SET TASK: Copy these lines word for word, starting at the line that contains "I will point(45,29)." and ending at the line that contains "Action: (427, 962)".

------------------------------------------------------------------------

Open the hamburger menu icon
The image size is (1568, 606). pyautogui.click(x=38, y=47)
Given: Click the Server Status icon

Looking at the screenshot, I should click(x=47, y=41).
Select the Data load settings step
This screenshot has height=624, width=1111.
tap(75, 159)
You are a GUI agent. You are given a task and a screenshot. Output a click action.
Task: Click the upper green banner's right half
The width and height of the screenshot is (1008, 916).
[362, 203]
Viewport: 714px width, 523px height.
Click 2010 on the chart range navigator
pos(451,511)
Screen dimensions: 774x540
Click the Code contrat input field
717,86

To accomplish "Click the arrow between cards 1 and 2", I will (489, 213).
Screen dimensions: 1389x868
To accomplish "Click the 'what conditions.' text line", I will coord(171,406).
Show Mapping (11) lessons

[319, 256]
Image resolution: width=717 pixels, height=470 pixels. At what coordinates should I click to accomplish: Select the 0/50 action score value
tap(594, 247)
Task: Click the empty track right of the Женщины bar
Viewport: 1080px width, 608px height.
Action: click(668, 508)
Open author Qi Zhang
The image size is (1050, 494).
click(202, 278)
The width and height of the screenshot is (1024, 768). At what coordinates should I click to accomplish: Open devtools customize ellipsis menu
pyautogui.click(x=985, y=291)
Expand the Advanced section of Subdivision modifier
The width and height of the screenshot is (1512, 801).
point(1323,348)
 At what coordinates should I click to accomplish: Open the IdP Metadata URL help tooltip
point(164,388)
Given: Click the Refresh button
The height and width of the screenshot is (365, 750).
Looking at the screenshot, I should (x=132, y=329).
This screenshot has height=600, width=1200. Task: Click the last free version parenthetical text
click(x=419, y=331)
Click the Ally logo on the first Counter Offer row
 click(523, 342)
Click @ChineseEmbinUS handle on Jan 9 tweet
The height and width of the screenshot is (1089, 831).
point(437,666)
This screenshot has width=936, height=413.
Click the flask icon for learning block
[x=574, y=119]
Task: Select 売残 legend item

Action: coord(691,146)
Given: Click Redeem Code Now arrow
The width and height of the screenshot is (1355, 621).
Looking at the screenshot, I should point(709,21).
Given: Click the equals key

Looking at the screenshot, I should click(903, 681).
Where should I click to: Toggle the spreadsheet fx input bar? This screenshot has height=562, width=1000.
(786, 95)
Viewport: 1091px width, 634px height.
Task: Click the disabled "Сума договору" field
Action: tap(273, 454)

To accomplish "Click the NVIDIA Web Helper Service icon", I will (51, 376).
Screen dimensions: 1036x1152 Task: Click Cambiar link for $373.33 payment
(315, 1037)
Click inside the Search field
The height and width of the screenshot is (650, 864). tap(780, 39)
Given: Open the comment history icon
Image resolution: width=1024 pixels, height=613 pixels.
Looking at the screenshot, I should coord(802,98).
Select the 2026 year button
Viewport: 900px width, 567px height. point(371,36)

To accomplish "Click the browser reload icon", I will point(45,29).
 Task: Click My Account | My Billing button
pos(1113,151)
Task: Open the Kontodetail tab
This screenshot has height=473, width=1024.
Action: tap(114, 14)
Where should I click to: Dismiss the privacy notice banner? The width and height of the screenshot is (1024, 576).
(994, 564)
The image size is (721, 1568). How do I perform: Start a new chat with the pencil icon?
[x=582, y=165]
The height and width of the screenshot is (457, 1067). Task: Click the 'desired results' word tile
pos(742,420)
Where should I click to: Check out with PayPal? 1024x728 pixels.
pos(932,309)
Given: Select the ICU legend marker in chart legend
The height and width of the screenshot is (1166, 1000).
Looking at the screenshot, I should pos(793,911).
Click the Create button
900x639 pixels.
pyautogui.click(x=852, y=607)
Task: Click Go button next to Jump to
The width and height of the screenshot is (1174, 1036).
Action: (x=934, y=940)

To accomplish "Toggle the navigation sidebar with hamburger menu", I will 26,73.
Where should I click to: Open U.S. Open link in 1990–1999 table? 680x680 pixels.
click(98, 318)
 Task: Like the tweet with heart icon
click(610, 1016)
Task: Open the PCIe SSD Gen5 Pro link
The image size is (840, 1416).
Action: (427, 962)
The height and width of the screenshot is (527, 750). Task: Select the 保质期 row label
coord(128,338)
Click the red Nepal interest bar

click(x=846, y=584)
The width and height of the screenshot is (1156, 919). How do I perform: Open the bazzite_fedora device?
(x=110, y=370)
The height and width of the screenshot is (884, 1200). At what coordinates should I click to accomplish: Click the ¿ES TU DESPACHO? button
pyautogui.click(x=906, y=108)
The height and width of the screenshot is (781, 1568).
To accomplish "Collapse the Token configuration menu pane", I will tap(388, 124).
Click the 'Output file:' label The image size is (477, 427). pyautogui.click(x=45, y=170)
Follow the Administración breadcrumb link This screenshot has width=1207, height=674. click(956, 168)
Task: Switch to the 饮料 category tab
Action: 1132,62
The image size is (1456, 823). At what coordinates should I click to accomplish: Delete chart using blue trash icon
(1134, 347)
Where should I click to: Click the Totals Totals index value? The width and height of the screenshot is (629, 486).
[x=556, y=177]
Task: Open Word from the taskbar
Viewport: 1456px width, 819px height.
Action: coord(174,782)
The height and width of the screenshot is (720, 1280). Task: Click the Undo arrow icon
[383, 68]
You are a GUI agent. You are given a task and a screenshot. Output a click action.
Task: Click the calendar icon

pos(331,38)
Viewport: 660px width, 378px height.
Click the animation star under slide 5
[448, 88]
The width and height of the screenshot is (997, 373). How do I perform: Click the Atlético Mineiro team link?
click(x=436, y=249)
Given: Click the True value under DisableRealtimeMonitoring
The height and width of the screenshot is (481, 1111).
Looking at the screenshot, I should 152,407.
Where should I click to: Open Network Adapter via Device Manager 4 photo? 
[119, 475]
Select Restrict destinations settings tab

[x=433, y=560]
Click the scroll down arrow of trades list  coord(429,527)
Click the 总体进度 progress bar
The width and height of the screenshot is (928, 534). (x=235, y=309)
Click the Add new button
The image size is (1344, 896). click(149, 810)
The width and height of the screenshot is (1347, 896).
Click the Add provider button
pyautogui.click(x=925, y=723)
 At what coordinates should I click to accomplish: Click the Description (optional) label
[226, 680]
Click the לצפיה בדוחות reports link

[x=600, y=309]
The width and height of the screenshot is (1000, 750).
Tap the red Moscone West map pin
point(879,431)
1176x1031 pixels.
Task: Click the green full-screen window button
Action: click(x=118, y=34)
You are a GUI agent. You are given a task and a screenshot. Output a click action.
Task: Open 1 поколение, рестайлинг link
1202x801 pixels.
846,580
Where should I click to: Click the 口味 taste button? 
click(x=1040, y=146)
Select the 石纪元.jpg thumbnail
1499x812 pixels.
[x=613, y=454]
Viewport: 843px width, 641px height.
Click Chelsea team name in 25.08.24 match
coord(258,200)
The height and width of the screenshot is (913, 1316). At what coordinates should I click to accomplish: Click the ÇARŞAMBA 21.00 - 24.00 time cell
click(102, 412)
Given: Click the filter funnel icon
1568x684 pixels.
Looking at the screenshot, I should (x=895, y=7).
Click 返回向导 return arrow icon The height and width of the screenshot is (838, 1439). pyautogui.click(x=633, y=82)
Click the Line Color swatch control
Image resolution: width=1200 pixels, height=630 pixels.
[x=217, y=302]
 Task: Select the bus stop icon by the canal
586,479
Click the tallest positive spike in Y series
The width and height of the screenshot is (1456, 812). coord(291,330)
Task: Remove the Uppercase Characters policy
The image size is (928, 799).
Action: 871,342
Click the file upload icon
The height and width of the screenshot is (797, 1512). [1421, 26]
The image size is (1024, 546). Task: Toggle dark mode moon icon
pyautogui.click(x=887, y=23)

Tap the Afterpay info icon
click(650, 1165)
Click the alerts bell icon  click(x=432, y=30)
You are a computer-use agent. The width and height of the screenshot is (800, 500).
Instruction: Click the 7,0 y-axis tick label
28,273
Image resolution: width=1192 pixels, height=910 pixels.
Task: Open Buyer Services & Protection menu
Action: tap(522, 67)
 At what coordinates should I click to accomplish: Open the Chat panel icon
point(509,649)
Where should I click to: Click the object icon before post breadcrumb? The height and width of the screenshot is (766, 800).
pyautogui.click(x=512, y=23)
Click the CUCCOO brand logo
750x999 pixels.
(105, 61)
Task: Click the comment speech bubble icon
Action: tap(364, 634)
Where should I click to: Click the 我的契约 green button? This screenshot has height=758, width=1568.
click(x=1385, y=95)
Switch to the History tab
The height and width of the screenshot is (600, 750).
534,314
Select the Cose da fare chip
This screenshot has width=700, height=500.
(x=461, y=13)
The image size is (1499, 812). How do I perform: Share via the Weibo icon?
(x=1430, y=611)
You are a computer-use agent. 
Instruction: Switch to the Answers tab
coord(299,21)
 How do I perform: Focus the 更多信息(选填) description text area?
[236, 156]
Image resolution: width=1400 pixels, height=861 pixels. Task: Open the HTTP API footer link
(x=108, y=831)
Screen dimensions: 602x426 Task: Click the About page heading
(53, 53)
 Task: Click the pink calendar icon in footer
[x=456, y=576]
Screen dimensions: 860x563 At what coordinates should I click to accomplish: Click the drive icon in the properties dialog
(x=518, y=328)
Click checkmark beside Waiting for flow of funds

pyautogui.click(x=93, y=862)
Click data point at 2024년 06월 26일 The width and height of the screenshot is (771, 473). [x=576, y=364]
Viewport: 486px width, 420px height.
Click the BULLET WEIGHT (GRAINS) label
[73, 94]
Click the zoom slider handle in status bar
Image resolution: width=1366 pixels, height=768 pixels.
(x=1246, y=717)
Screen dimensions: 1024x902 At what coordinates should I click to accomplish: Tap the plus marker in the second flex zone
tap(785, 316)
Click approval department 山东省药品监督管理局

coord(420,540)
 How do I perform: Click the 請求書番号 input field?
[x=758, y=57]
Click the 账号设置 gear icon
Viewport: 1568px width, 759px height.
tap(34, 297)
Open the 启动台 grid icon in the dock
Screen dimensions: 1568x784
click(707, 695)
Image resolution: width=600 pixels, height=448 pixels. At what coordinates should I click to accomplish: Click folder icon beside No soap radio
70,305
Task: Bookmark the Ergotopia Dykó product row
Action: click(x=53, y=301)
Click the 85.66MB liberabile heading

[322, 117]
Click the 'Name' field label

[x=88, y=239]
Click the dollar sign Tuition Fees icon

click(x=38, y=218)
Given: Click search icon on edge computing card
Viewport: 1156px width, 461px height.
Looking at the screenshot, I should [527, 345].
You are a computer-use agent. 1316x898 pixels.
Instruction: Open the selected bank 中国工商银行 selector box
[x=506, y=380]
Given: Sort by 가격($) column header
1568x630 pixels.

------------------------------------------------------------------------

RESPONSE FOR THIS EXERCISE:
To accomplish "Click the browser reload icon", I will point(45,29).
 Task: Click My Account | My Billing button
pos(1113,151)
Task: Open the Kontodetail tab
This screenshot has height=473, width=1024.
Action: tap(114, 14)
Where should I click to: Dismiss the privacy notice banner? The width and height of the screenshot is (1024, 576).
(994, 564)
The image size is (721, 1568). How do I perform: Start a new chat with the pencil icon?
[x=582, y=165]
The height and width of the screenshot is (457, 1067). Task: Click the 'desired results' word tile
pos(742,420)
Where should I click to: Check out with PayPal? 1024x728 pixels.
pos(932,309)
Given: Select the ICU legend marker in chart legend
The height and width of the screenshot is (1166, 1000).
Looking at the screenshot, I should pos(793,911).
Click the Create button
900x639 pixels.
pyautogui.click(x=852, y=607)
Task: Click Go button next to Jump to
The width and height of the screenshot is (1174, 1036).
Action: (x=934, y=940)

To accomplish "Toggle the navigation sidebar with hamburger menu", I will 26,73.
Where should I click to: Open U.S. Open link in 1990–1999 table? 680x680 pixels.
click(98, 318)
 Task: Like the tweet with heart icon
click(610, 1016)
Task: Open the PCIe SSD Gen5 Pro link
The image size is (840, 1416).
Action: (427, 962)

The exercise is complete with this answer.